L’Union des Journalistes Indépendants du Togo (UJIT) exprime sa vive inquiétude face à l’attribution croissante de badges médias à des créateurs de contenus numériques qui ne sont pas des journalistes professionnels. Dans un communiqué publié jeudi 16 juillet 2026, l’organisation appelle les autorités à mieux encadrer l’accès aux espaces réservés à la presse.
Selon l’UJIT, la présence de tiktokeurs et d’autres influenceurs lors de la couverture d’événements officiels, au même titre que les journalistes, entretient une confusion entre le métier de journaliste et la simple production de contenus destinés aux réseaux sociaux.
L’organisation rappelle que le journalisme repose sur des exigences professionnelles précises, notamment la vérification des faits, le recoupement des sources, le respect de l’éthique et de la déontologie ainsi que la responsabilité juridique. Des principes qui, souligne-t-elle, ne peuvent être remplacés par la popularité sur les plateformes numériques.
Pour l’UJIT, cette pratique risque de dévaloriser la profession journalistique, de fragiliser l’avenir de la presse togolaise et de brouiller les repères entre une information rigoureusement vérifiée et des contenus de divertissement ou d’opinion. Elle estime également que cette situation pourrait porter atteinte à la qualité de l’information mise à la disposition du public.

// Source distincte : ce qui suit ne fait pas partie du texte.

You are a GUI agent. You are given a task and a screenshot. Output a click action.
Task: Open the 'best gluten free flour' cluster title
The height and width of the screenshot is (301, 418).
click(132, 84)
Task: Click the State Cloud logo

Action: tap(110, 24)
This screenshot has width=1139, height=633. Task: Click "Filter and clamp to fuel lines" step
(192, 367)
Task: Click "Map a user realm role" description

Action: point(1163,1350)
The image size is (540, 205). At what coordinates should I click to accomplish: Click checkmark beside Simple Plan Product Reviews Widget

Le communiqué soulève par ailleurs une interrogation majeure, quel cadre légal ou déontologique permettra de demander des comptes aux créateurs de contenus bénéficiant d’accréditations médias en cas de diffusion de fausses informations, de manquements professionnels ou d’atteintes aux droits d’autrui ?
Face à ces préoccupations, l’UJIT invite les autorités en charge de la presse et de la communication à engager une réflexion concertée avec les organisations professionnelles afin de distinguer clairement le journalisme professionnel de la création de contenus numériques et de définir des règles adaptées à chacun de ces secteurs.
Réaffirmant sa disponibilité à participer à cette réflexion, l’organisation plaide pour un encadrement clair, équitable et durable de l’accès aux espaces réservés à la presse, dans l’intérêt de la profession et du droit des citoyens à une information fiable et de qualité.